»»

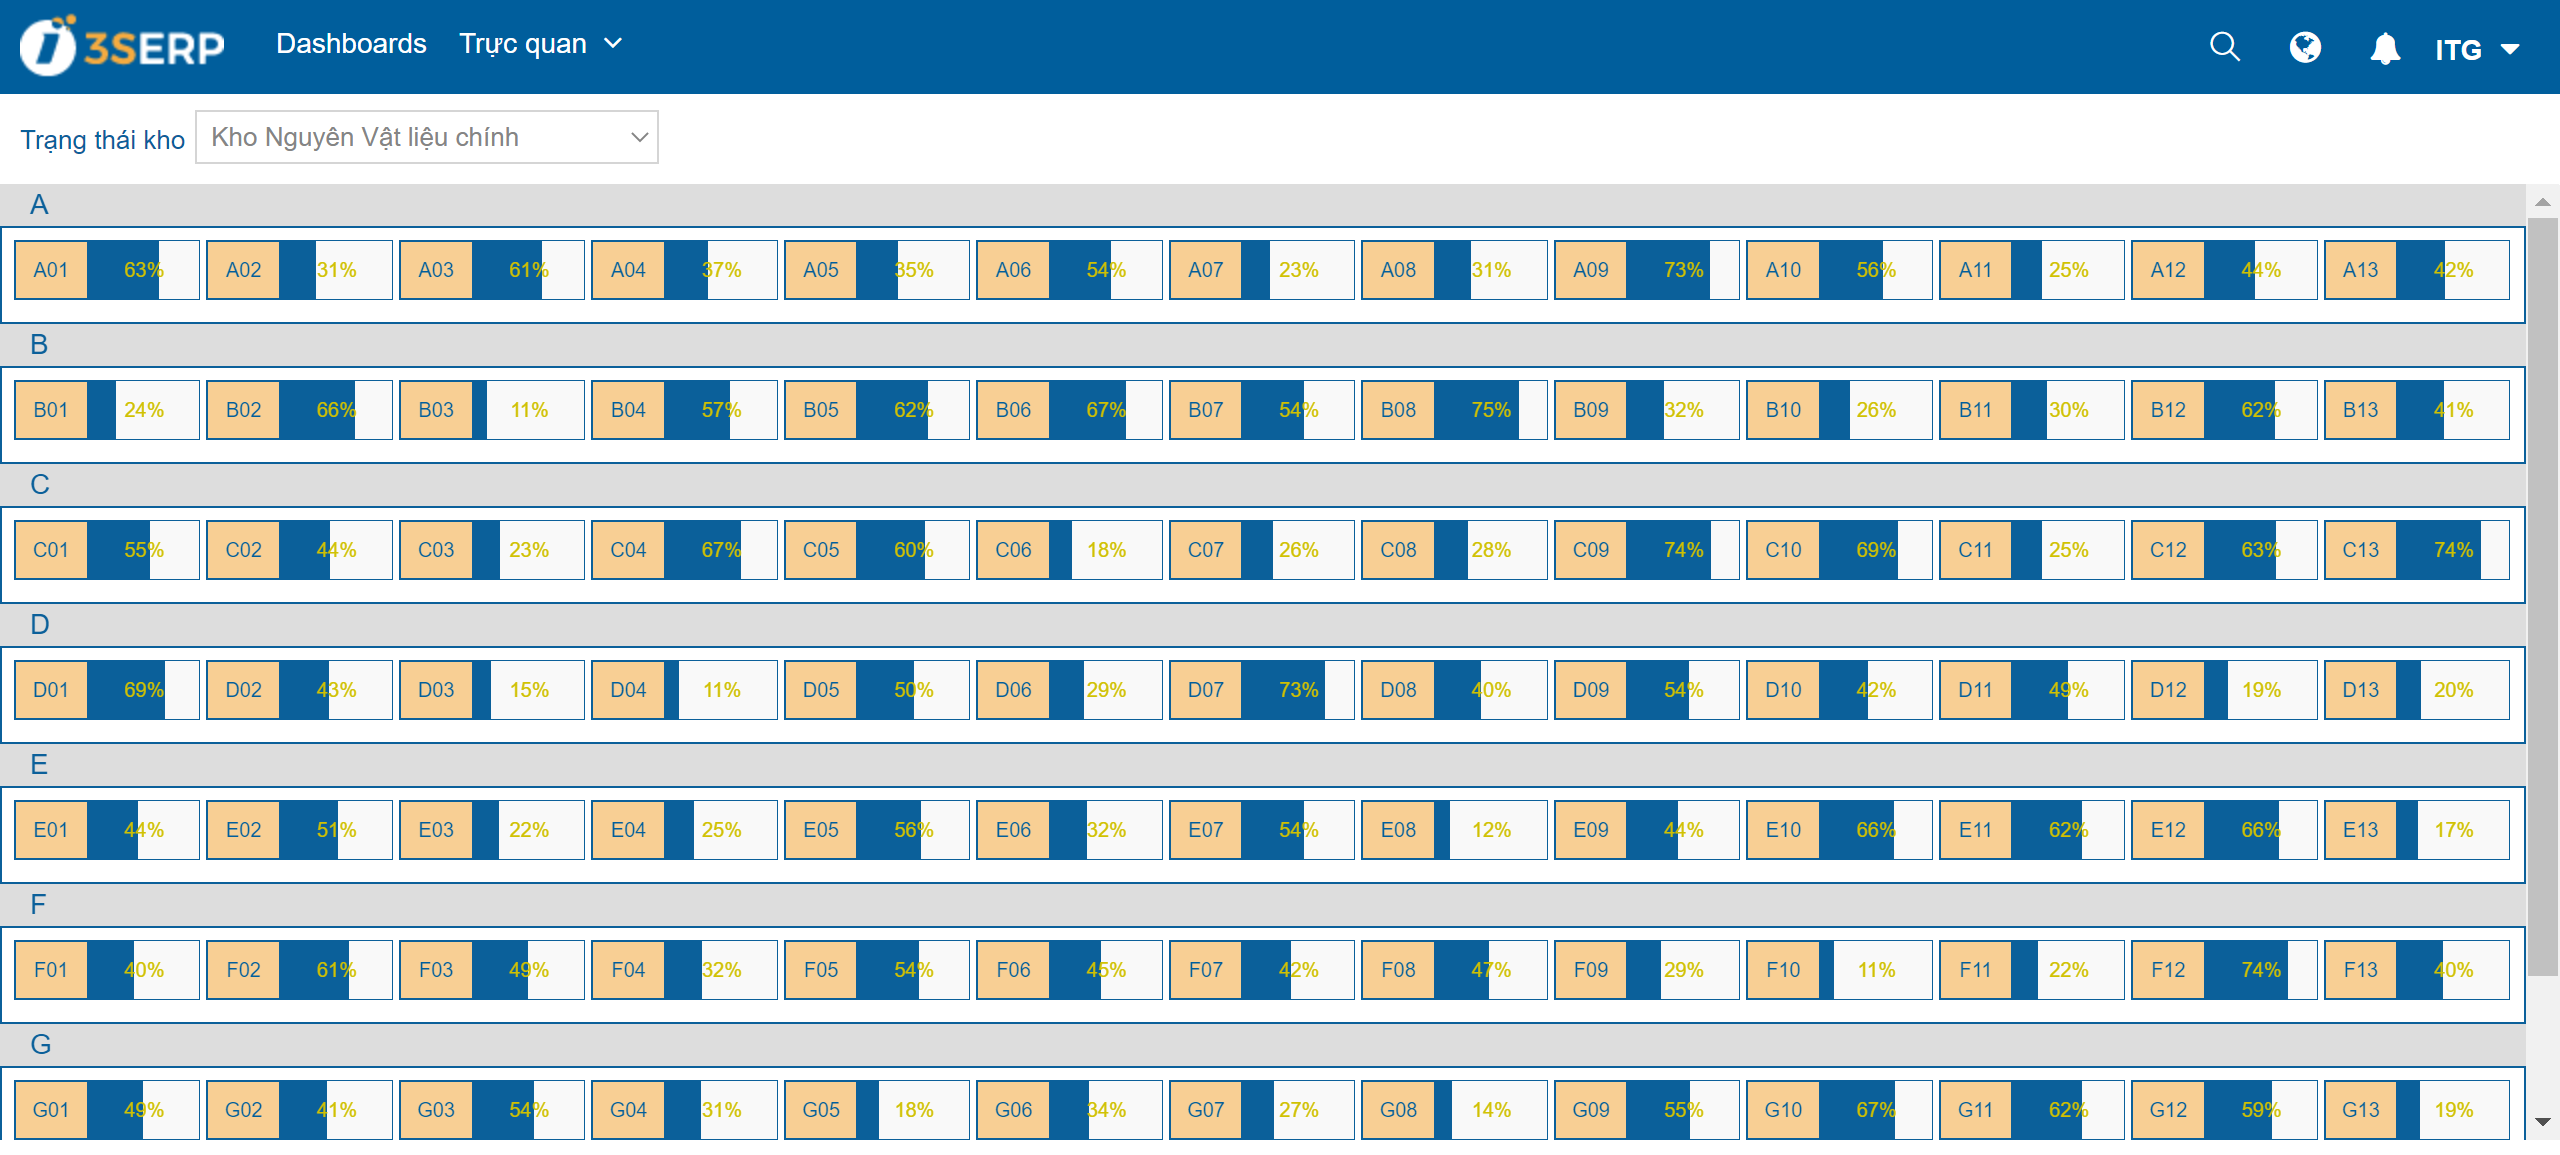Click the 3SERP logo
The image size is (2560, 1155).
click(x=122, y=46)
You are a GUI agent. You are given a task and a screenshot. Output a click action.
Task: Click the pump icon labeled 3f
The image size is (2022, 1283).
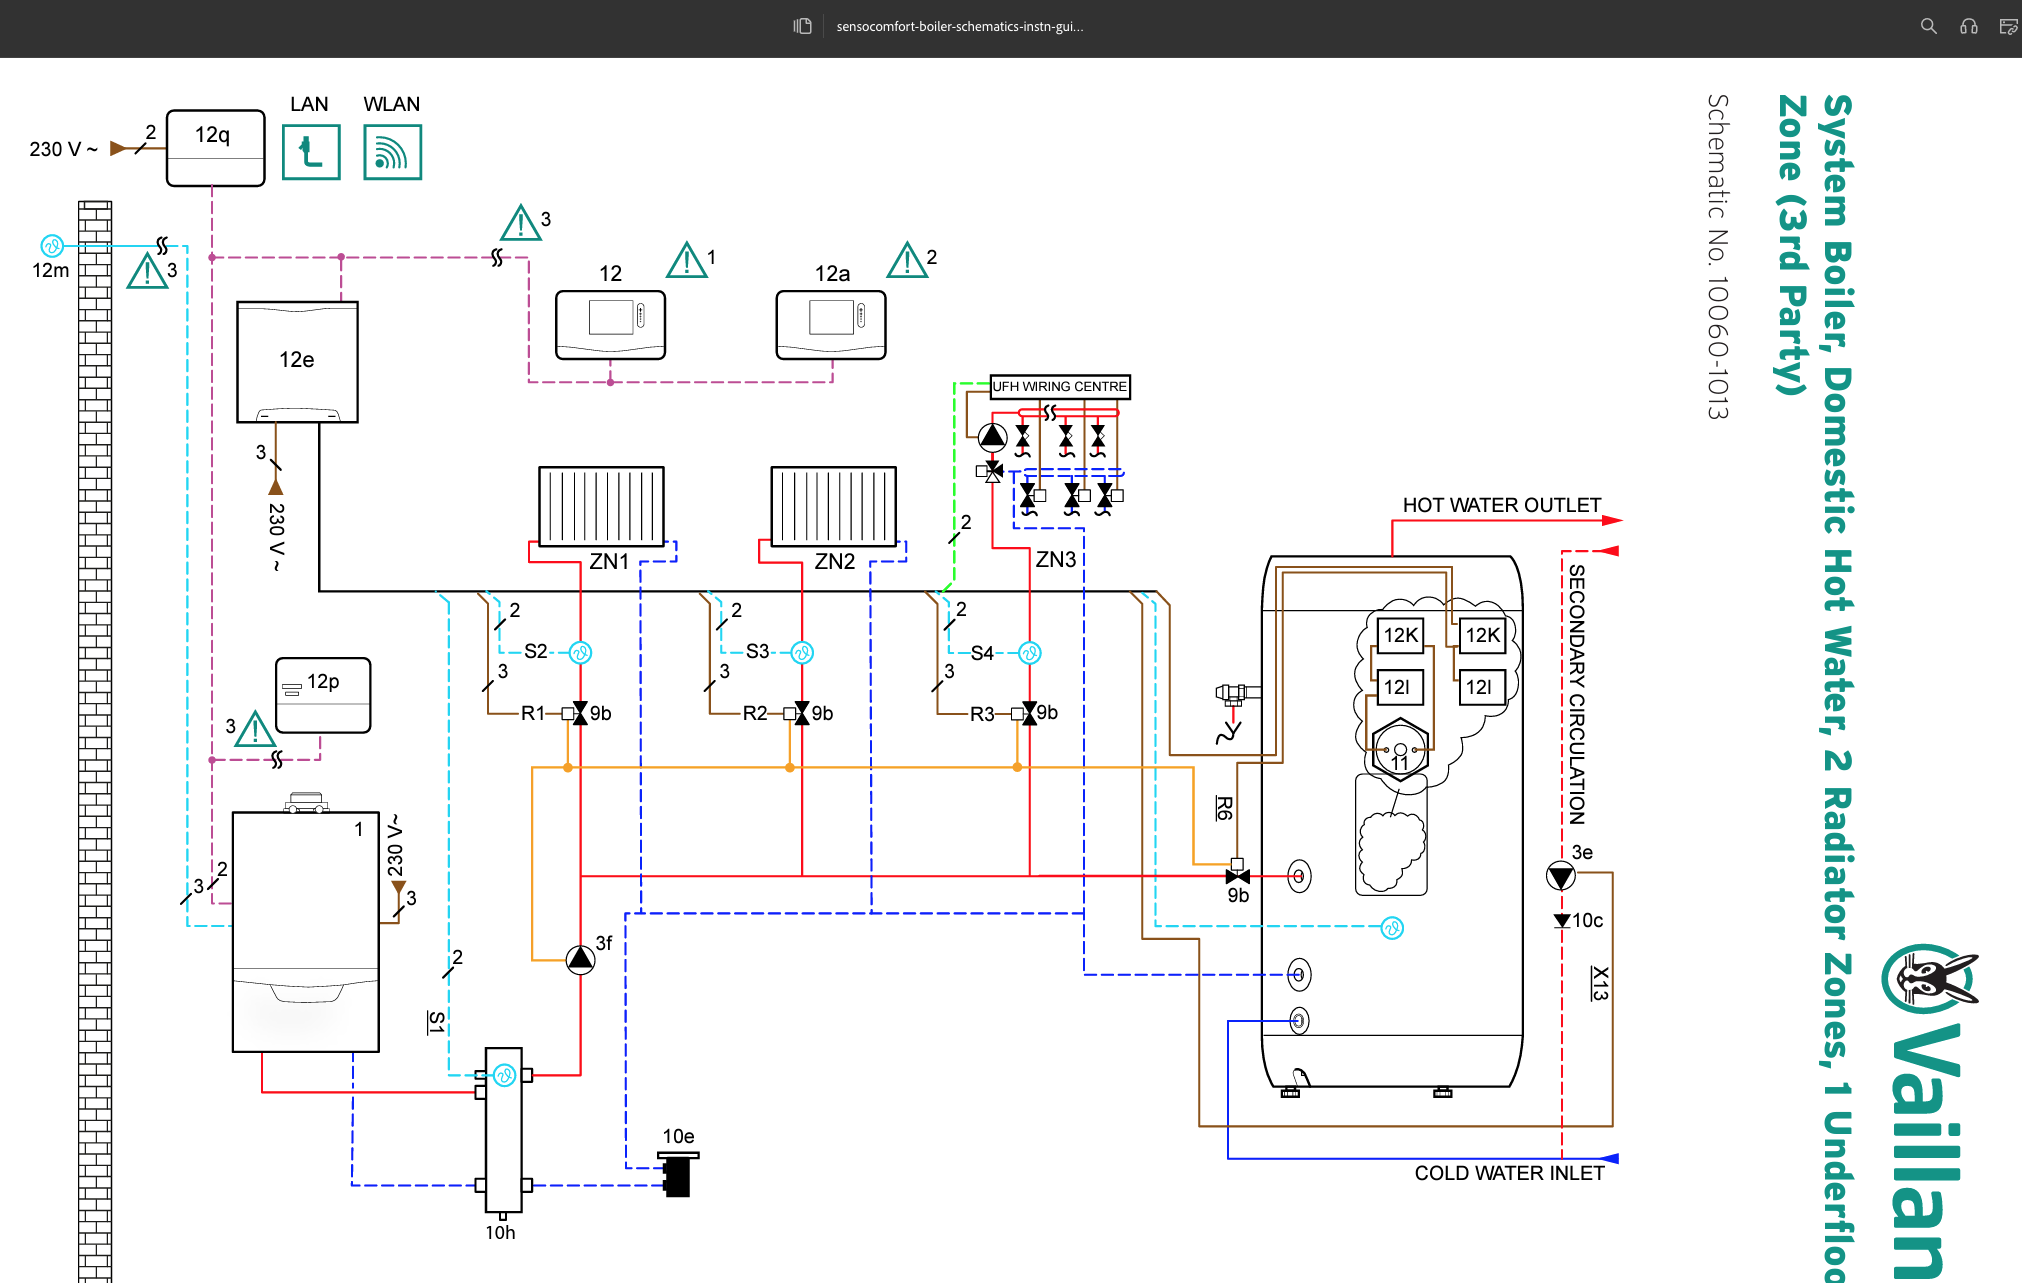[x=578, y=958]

««

# [What you are asked to do]
Only the lines from the one that holds "You are a GUI" through the end of the records above should be printed again, exactly as they are. Leave out the pictures.

# [Task solution]
You are a GUI agent. You are given a task and a screenshot. Output a click action.
Task: Click the pump icon labeled 3f
The image size is (2022, 1283).
[x=578, y=958]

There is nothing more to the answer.